More coding schools, an increase in engineering programs at higher education institutions and the integration of STEM subjects to students at an earlier age will all contribute to growing a tech workforce from within, speakers said.
The existing workforce partially originated from when some of the biggest current tech players gambled on putting their headquarters in Charleston in the '90s, paving the way for other startups, according to Sparc CEO Eric Bowman.
"We just hired 60 developers in 90 days," Bowman said of his software development firm, which services government and commercial sectors. "We never could have done that if it wasn't for Benefitfocus and Blackbaud. Those are the early guys who actually cut their teeth in this community. They are our tech heroes.
Growing sector
Coding schools, new startups, growing firms and tech conferences are putting Charleston's name on the national tech stage.
Stanfield Gray started Dig South, a South by Southwest-inspired annual event that hosted more than 200 speakers and around 5,000 attendees from around the country in April.
The tech-focused conference in downtown Charleston promotes Silicon Harbor, piques investors' interest in local startups and connects entrepreneurs.

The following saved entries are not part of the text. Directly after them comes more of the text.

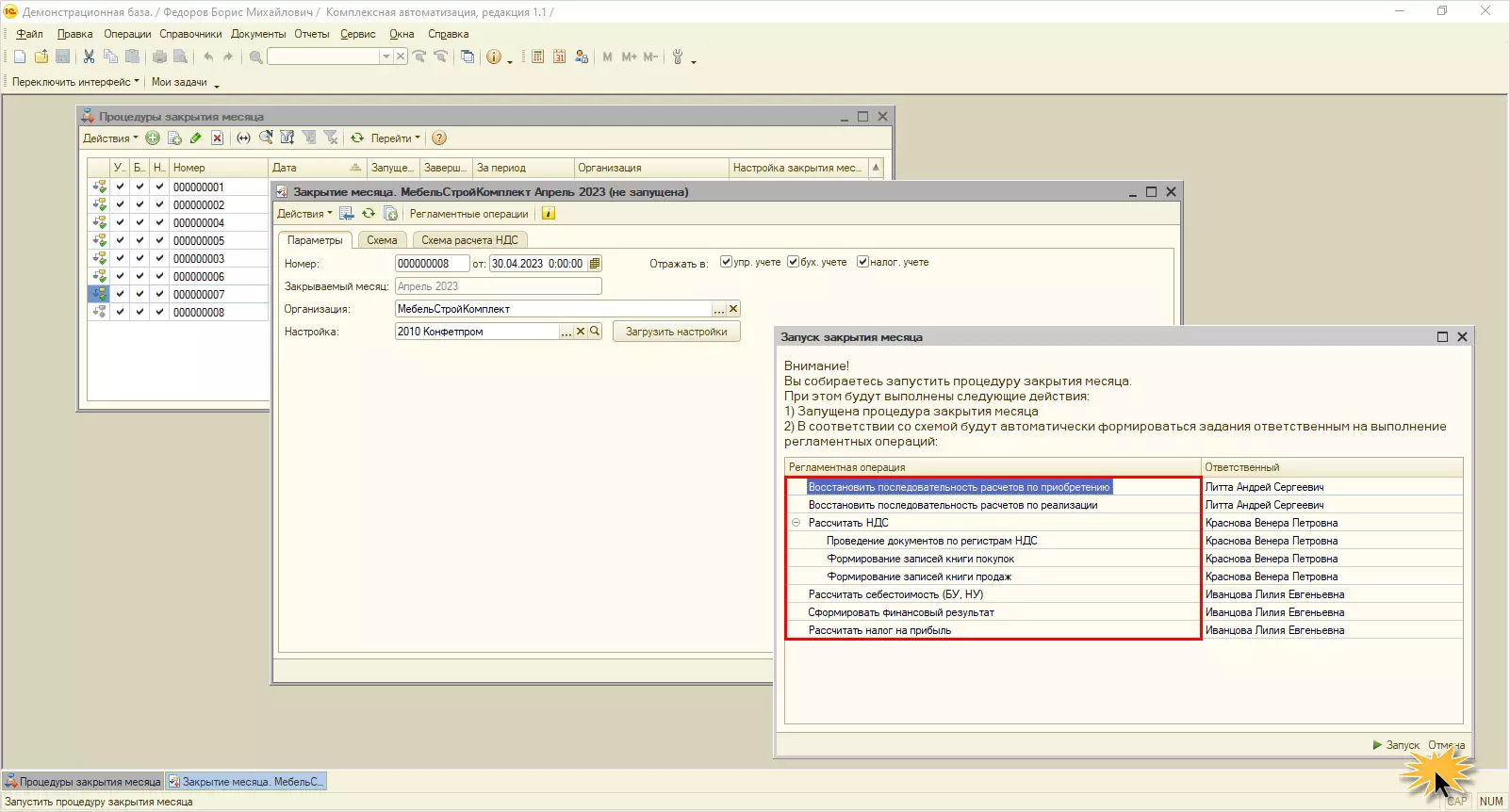
Task: Open the 'Отчеты' menu
Action: [311, 34]
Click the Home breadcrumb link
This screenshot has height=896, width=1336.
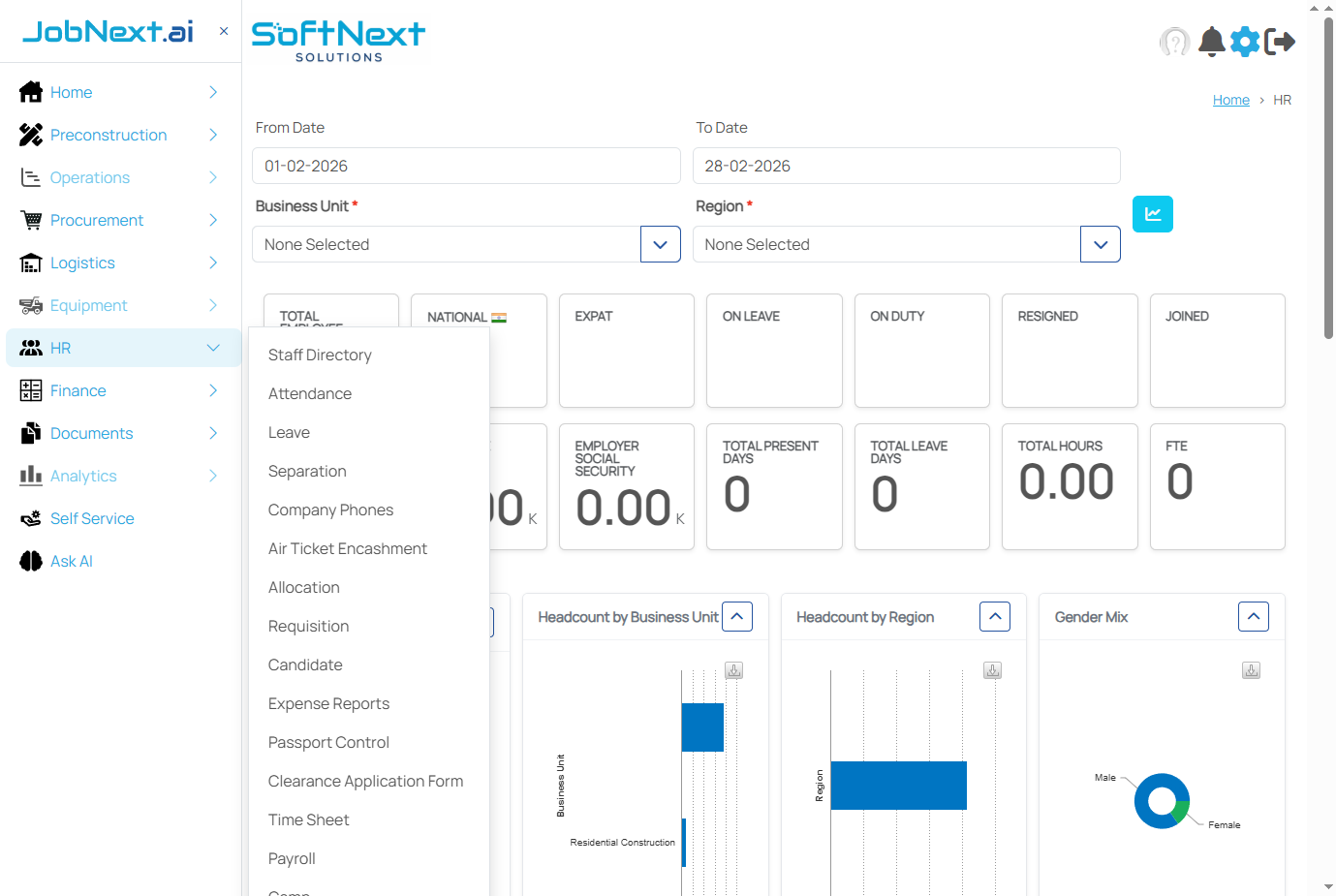click(x=1230, y=100)
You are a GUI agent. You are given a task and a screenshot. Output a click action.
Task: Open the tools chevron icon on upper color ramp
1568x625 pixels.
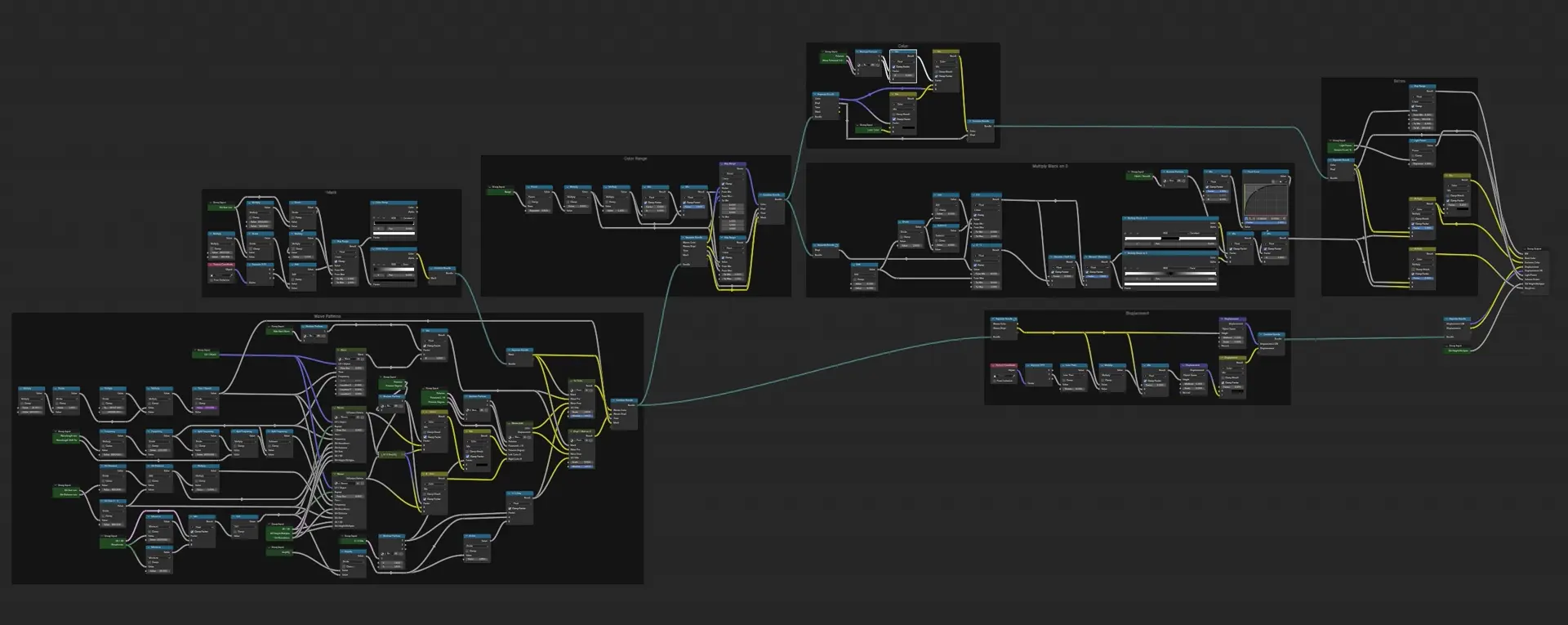pos(1138,233)
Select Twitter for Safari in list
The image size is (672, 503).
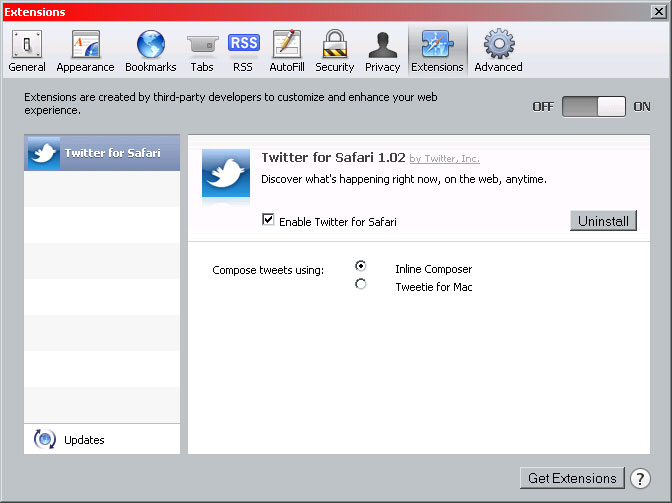[102, 153]
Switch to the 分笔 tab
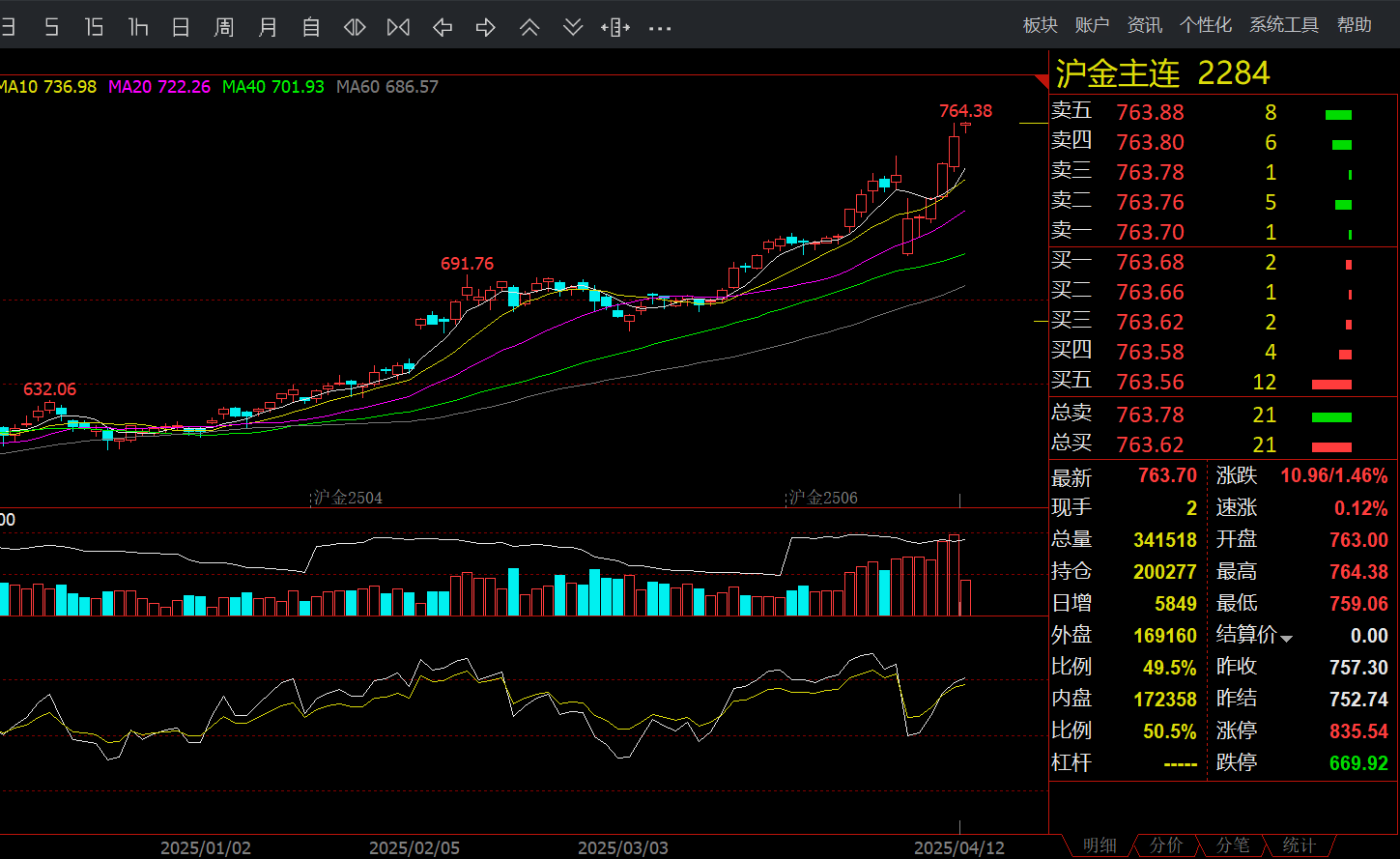Viewport: 1400px width, 859px height. pyautogui.click(x=1233, y=845)
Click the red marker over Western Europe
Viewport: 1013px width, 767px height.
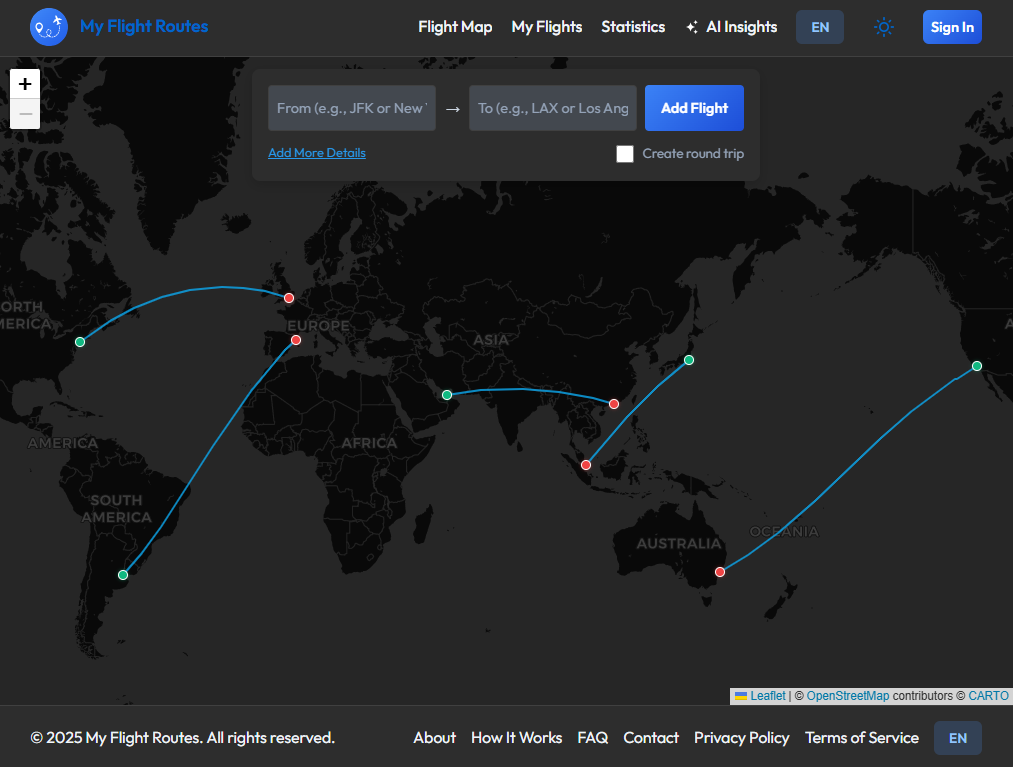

"Tech is the next economic renaissance for the Lowcountry. It's exciting that the next big idea could come out of a garage in Charleston," Gray said. "Let's prove that we can have homegrown, high-impact, scalable companies grow out of South Carolina."
SCRA CEO Bill Mahoney said the group's SC Launch program supports those homegrown, scalable companies,contributing more than $80 million to early stage high-tech companies since 2006.
John Osborne is also working to help local entrepreneurs take their viable business ideas from concept to revenue. He co-founded The Harbor Entrepreneur Center, which runs the 14-week Harbor Accelerator program that gives entrepreneurs free space in Mount Pleasant and pairs them with mentors for 14 weeks. The second cohort starts Monday.
Osborne challenged local companies to support the growing tech community by giving startups short-term contracts and real-world feedback.
"As a region, we need to collectively do this together. It's on us to continue to make this movement extremely real," Osborne said. "Get involved in the startup community and help us truly execute on Silicon Harbor."
Grier Allen of BoomTown talked about launching his software company with a small team in 2008. "It was probably the worst time to be starting a real estate tech company," Allen said, though the company now has 130 employees and more than 900 clients.
Allen has watched other companies grow at the same pace in recent years. Over the past decade, the region has expanded from a few startups to hundreds.
The Charleston Digital Corridor has played a huge role in that growth. The city-run, tech-focused economic development engine launched CodeCamp, which has taught nearly 500 students, and created the Flagship business incubator that house startups, many of which have now expanded into their own space.
Ernest Andrade, the corridor's executive director, is now working with the city to create a 10-acre tech district and to build the Flagship3 along Morrison Drive in downtown Charleston.